Una situazione che potrà purtroppo avere conseguenze negative sul lungo periodo: è stato infatti dimostrato che soffrire di depressione durante l’infanzia e l’adolescenza si associa da adulti a una salute peggiore – non solo mentale – e a maggiori difficoltà nelle relazioni e nella vita in generale. Questo è vero soprattutto per chi ha sofferto in maniera persistente di sintomi depressivi: essere costantemente ‘sottotono’, specialmente durante l’adolescenza, avvertono gli esperti, ha ripercussioni più negative di un singolo episodio depressivo anche molto precoce, se questo viene poi risolto. È perciò necessario, secondo gli specialisti che hanno preso parte al congresso della Società italiana di NeuroPsicoFarmacologia (Sinpf), “intercettare il disagio mentale nei ragazzi e intervenire, utilizzando gli strumenti più adeguati al singolo caso e tenendo conto delle peculiarità connesse alla giovane età”.

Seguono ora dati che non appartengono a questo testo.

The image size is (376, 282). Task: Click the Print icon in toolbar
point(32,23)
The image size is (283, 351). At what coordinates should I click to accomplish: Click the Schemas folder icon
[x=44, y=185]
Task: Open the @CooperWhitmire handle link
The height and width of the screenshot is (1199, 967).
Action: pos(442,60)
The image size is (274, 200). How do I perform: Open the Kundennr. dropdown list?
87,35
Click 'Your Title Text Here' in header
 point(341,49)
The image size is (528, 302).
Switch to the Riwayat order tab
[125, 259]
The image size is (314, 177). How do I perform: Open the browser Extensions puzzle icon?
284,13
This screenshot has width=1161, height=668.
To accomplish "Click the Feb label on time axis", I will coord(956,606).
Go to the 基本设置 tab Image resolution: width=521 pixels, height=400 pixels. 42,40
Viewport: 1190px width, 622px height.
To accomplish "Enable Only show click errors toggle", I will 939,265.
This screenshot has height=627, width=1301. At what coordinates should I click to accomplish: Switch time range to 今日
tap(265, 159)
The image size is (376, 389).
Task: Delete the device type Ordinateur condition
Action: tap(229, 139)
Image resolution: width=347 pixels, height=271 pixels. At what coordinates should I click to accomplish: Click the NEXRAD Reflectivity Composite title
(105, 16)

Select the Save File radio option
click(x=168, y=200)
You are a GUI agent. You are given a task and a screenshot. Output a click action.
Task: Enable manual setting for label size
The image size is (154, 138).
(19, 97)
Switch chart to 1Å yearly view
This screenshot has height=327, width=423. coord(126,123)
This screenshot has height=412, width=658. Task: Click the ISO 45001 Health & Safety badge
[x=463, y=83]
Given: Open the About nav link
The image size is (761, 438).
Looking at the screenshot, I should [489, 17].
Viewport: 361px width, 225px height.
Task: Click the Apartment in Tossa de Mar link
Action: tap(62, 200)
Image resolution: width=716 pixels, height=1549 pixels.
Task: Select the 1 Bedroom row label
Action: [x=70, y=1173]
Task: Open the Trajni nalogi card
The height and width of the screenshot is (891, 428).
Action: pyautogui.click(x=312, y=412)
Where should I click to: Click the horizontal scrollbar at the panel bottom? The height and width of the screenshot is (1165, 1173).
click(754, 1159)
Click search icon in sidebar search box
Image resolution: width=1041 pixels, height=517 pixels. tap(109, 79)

“Avere un disagio psicologico ci rende più vulnerabili, rende il nostro sistema immunitario più fragile. Avere una situazione depressiva aumenta di 8 volte la possibilità di ammalarsi di Covid”, ha inoltre sottolineato il presidente del Consiglio nazionale dell’Ordine degli psicologi (Cnop), David Lazzari. E ha proseguito focalizzandosi sulla (complessa) situazione del supporto psicologico offerto in ambito pubblico: “Non è solo l’esiguo numero degli psicologi nel Servizio sanitario nazionale, ma la carente organizzazione dei servizi che allontana le persone dalla risposta pubblica. Oggi, nonostante il sensibile aumento della domanda di assistenza psicologica, la risposta a questa esigenza sempre più diffusa e sentita è quasi esclusivamente privata. La crescente sofferenza psicologica dei cittadini ci preoccupa molto. La ‘psicopandemia’ non è uno slogan vuoto creato dagli psicologi”, ha continuato, “ma un problema al quale abbiamo il dovere di dare risposte efficaci e immediate, prima che sia troppo tardi”.